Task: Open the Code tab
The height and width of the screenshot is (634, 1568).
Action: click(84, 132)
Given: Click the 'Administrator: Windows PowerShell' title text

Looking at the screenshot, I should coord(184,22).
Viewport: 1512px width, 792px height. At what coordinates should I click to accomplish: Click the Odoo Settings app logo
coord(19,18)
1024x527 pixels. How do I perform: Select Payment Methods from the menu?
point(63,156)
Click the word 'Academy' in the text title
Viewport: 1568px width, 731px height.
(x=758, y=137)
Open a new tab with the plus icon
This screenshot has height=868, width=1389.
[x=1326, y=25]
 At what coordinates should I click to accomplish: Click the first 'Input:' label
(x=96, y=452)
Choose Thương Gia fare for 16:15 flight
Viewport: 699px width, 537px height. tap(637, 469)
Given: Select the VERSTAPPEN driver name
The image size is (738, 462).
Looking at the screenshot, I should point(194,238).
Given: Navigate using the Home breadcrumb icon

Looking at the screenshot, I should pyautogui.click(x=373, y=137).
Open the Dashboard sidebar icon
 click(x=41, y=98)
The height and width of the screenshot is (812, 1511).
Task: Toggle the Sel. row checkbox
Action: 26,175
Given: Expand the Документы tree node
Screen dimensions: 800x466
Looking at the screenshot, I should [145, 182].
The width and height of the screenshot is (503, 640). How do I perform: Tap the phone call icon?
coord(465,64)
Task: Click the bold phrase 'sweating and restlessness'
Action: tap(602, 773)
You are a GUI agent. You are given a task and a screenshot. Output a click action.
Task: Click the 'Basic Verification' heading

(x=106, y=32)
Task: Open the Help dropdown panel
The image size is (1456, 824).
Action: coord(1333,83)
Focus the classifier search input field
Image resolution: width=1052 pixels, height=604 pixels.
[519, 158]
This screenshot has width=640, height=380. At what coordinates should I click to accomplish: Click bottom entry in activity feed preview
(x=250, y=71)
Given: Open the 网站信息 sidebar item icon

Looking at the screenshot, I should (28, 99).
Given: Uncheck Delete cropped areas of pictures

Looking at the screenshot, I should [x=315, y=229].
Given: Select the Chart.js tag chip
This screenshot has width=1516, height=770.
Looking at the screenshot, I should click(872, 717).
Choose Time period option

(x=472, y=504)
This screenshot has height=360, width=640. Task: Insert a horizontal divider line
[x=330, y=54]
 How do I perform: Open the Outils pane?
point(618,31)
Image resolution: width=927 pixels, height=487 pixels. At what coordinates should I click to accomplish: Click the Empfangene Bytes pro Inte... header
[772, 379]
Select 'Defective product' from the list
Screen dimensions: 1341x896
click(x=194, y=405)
•••
Problem requirements: Convert every line of the items above into a JSON list of strings, with one string per line and the blank lines left out.

Answer to this task:
[
  "Task: Open the Code tab",
  "The height and width of the screenshot is (634, 1568).",
  "Action: click(84, 132)",
  "Given: Click the 'Administrator: Windows PowerShell' title text",
  "Looking at the screenshot, I should coord(184,22).",
  "Viewport: 1512px width, 792px height. At what coordinates should I click to accomplish: Click the Odoo Settings app logo",
  "coord(19,18)",
  "1024x527 pixels. How do I perform: Select Payment Methods from the menu?",
  "point(63,156)",
  "Click the word 'Academy' in the text title",
  "Viewport: 1568px width, 731px height.",
  "(x=758, y=137)",
  "Open a new tab with the plus icon",
  "This screenshot has height=868, width=1389.",
  "[x=1326, y=25]",
  " At what coordinates should I click to accomplish: Click the first 'Input:' label",
  "(x=96, y=452)",
  "Choose Thương Gia fare for 16:15 flight",
  "Viewport: 699px width, 537px height. tap(637, 469)",
  "Given: Select the VERSTAPPEN driver name",
  "The image size is (738, 462).",
  "Looking at the screenshot, I should point(194,238).",
  "Given: Navigate using the Home breadcrumb icon",
  "Looking at the screenshot, I should pyautogui.click(x=373, y=137).",
  "Open the Dashboard sidebar icon",
  " click(x=41, y=98)",
  "The height and width of the screenshot is (812, 1511).",
  "Task: Toggle the Sel. row checkbox",
  "Action: 26,175",
  "Given: Expand the Документы tree node",
  "Screen dimensions: 800x466",
  "Looking at the screenshot, I should [145, 182].",
  "The width and height of the screenshot is (503, 640). How do I perform: Tap the phone call icon?",
  "coord(465,64)",
  "Task: Click the bold phrase 'sweating and restlessness'",
  "Action: tap(602, 773)",
  "You are a GUI agent. You are given a task and a screenshot. Output a click action.",
  "Task: Click the 'Basic Verification' heading",
  "(x=106, y=32)",
  "Task: Open the Help dropdown panel",
  "The image size is (1456, 824).",
  "Action: coord(1333,83)",
  "Focus the classifier search input field",
  "Image resolution: width=1052 pixels, height=604 pixels.",
  "[519, 158]",
  "This screenshot has width=640, height=380. At what coordinates should I click to accomplish: Click bottom entry in activity feed preview",
  "(x=250, y=71)",
  "Given: Open the 网站信息 sidebar item icon",
  "Looking at the screenshot, I should (28, 99).",
  "Given: Uncheck Delete cropped areas of pictures",
  "Looking at the screenshot, I should [x=315, y=229].",
  "Given: Select the Chart.js tag chip",
  "This screenshot has width=1516, height=770.",
  "Looking at the screenshot, I should click(872, 717).",
  "Choose Time period option",
  "(x=472, y=504)",
  "This screenshot has height=360, width=640. Task: Insert a horizontal divider line",
  "[x=330, y=54]",
  " How do I perform: Open the Outils pane?",
  "point(618,31)",
  "Image resolution: width=927 pixels, height=487 pixels. At what coordinates should I click to accomplish: Click the Empfangene Bytes pro Inte... header",
  "[772, 379]",
  "Select 'Defective product' from the list",
  "Screen dimensions: 1341x896",
  "click(x=194, y=405)"
]